At the same time, there are 34 Senate seats up for grabs in the November elections, of which 24 are held by Republicans, according to the website 270towin.com. Republicans are concerned that with Trump’s numbers falling in national polls, the GOP could lose some Senate races, thereby losing their majority in the upper chamber. Currently, the Senate is controlled by Republicans, which hold 54 seats, versus 45 for the Democrats.

“In naming two Republicans and two Democrats, you would have enough to have quorum to constitute the board, but not enough for one of the two parties to have a majority,” explained the Capitol source tied to the Democrats. “Then you would leave the other three names to be confirmed by what could be a Democratic majority in the Senate with a Clinton White House.”

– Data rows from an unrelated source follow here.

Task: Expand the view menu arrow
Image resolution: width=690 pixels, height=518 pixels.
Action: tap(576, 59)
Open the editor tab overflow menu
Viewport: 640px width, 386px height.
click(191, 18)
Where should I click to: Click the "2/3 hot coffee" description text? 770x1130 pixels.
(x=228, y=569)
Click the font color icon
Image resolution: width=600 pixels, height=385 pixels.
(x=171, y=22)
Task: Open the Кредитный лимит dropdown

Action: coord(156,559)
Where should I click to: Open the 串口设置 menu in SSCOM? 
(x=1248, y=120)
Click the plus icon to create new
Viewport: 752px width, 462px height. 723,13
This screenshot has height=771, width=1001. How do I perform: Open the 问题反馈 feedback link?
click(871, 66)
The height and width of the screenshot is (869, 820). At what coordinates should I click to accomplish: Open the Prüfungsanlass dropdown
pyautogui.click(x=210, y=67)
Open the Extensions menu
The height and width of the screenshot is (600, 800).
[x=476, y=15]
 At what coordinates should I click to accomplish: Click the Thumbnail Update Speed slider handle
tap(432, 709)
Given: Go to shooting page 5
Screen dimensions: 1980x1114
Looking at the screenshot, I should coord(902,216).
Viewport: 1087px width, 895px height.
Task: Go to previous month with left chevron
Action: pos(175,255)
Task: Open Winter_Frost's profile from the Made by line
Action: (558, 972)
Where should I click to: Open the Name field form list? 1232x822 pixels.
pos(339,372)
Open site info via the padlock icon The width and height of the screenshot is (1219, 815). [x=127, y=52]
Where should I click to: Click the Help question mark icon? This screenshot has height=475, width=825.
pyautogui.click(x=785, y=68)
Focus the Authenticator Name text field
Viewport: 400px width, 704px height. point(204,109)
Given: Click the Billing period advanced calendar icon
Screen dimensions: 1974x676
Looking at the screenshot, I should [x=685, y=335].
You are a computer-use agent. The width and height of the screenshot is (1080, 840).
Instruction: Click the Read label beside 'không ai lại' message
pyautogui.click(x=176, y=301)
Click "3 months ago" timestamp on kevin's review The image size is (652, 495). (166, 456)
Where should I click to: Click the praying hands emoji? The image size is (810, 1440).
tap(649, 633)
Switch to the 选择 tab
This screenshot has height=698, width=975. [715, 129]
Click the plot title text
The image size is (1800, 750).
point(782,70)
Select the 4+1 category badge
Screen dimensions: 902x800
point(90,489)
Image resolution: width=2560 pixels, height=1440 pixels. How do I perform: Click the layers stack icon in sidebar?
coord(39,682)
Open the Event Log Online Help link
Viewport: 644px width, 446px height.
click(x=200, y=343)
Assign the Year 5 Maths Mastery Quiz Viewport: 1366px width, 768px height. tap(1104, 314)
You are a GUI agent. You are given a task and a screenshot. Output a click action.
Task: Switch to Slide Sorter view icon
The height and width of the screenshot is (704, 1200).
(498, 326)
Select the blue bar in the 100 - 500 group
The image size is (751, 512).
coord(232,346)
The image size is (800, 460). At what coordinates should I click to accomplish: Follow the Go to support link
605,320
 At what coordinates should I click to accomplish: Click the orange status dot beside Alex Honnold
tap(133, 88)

According to the Republican source, the president’s political gamesmanship on Promesa is a bit of ‘tit-for-tat’ in retaliation for McConnell’s refusal to hold confirmation hearings on Supreme Court nominee Merrick Garland, a judge who sits on the U.S. Court of Appeals in Washington, D.C. In the context of the Senate majority leader’s immovable stance on holding hearings, it does not seem likely that hearings on Promesa’s potential vacancies would take place before 2017.

As this newspaper was going to press, sources informed Caribbean Business that the FBI was vetting names that have been submitted on the various lists. Jarrett will be interviewing some of the candidates over the next several days.

Editor Rosario Fajardo contributed to this story.

[Correction: an earlier version of this story stated that the deadline for the President to name the members of the oversight board was Sept. 30. The correct date in the final text of the Promesa Act is Sept. 15.]